# [Work request]
Reproduce the film review below word for word, from its opening line to its last sentence.

***** Excerpt to read

(2008) A figure of speech in which a part represents the whole. In his local newspaper on November 2nd, 2005, theater director Caden Cotard (Philip Seymour Hoffman) reads of theater director Harold Pinter's death.
Surrounded by illness and viruses, contagion and pestilence, fearful of dying, he suffers a head injury when a plumbing fixture bursts, striking him in the forehead: stitches followed by a visit to an ophthalmologist who recommends seeing a neurologist. His face breaks out from sycosis. (Or perhaps he lives in Schenectady and has psychosis.) He imagines seeing himself in TV commercials and cartoons.
Caden and his wife Adele (Catherine Keener), an artist who produces tiny canvases of nudes (requiring magnifying glasses for viewing), seek marriage counseling from Dr Madeleine Gravis (Hope Davis); Adele decides to take their four-year-old daughter Olive to Berlin for her exhibition without Caden. He suffers a seizure; his box-office girl Hazel (Samantha Morton), who resides in a burning house, hits on him.
After successfully directing Arthur Miller's Death of a Salesman with a youthful cast, Caden receives a MacArthur Genius Grant with which he plans on producing a massive theater piece: "the truth not yet spoken." This frustratingly fascinating film (not understanding is the first step to understanding), written by Charlie Kaufman in his directorial debut, spreads out on the screen like a huge abstract-expressionist painting.

**********
***** Provided records

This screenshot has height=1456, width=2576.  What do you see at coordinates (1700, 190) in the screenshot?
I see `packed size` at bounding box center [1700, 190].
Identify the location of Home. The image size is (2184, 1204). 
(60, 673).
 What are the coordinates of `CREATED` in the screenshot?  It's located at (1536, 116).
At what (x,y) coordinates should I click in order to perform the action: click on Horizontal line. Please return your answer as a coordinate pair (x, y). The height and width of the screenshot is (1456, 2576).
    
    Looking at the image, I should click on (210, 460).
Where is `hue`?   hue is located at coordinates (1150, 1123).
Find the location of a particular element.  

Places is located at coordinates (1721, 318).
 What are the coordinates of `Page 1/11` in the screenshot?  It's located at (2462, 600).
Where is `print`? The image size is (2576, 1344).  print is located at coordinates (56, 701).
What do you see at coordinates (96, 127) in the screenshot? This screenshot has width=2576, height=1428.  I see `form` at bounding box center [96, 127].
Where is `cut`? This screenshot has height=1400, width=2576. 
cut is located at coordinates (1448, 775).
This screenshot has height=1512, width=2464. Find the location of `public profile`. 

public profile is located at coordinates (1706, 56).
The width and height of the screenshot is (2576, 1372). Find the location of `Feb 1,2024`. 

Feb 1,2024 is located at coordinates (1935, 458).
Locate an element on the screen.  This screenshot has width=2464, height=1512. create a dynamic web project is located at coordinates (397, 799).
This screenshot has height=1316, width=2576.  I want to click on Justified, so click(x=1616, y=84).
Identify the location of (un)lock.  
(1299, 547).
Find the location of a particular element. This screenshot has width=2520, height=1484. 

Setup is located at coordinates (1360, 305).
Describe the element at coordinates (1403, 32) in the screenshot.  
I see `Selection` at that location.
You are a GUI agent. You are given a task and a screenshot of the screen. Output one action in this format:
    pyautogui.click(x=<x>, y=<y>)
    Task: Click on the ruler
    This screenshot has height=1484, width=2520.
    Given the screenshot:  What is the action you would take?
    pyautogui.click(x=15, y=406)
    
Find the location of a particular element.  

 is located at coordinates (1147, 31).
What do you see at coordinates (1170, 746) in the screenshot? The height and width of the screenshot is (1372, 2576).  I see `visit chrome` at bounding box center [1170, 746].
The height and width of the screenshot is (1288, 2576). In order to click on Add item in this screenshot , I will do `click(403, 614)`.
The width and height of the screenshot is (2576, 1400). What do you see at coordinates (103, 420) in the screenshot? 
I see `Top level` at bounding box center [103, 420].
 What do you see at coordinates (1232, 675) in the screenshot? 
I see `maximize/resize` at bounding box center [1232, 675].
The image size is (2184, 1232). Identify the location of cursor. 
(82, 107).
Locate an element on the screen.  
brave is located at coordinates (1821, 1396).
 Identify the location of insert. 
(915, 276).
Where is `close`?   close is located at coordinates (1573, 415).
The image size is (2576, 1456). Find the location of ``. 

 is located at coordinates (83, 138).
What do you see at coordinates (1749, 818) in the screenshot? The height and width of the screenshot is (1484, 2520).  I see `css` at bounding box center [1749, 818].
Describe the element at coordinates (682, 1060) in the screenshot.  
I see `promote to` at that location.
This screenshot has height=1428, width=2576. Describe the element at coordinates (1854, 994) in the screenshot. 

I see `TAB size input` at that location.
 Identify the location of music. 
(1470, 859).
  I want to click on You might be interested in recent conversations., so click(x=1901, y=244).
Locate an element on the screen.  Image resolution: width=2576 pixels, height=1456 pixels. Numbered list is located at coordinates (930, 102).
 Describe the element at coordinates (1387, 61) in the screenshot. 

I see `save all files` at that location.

**********

# [Response below]
(2008) A figure of speech in which a part represents the whole. In his local newspaper on November 2nd, 2005, theater director Caden Cotard (Philip Seymour Hoffman) reads of theater director Harold Pinter's death.
Surrounded by illness and viruses, contagion and pestilence, fearful of dying, he suffers a head injury when a plumbing fixture bursts, striking him in the forehead: stitches followed by a visit to an ophthalmologist who recommends seeing a neurologist. His face breaks out from sycosis. (Or perhaps he lives in Schenectady and has psychosis.) He imagines seeing himself in TV commercials and cartoons.
Caden and his wife Adele (Catherine Keener), an artist who produces tiny canvases of nudes (requiring magnifying glasses for viewing), seek marriage counseling from Dr Madeleine Gravis (Hope Davis); Adele decides to take their four-year-old daughter Olive to Berlin for her exhibition without Caden. He suffers a seizure; his box-office girl Hazel (Samantha Morton), who resides in a burning house, hits on him.
After successfully directing Arthur Miller's Death of a Salesman with a youthful cast, Caden receives a MacArthur Genius Grant with which he plans on producing a massive theater piece: "the truth not yet spoken." This frustratingly fascinating film (not understanding is the first step to understanding), written by Charlie Kaufman in his directorial debut, spreads out on the screen like a huge abstract-expressionist painting.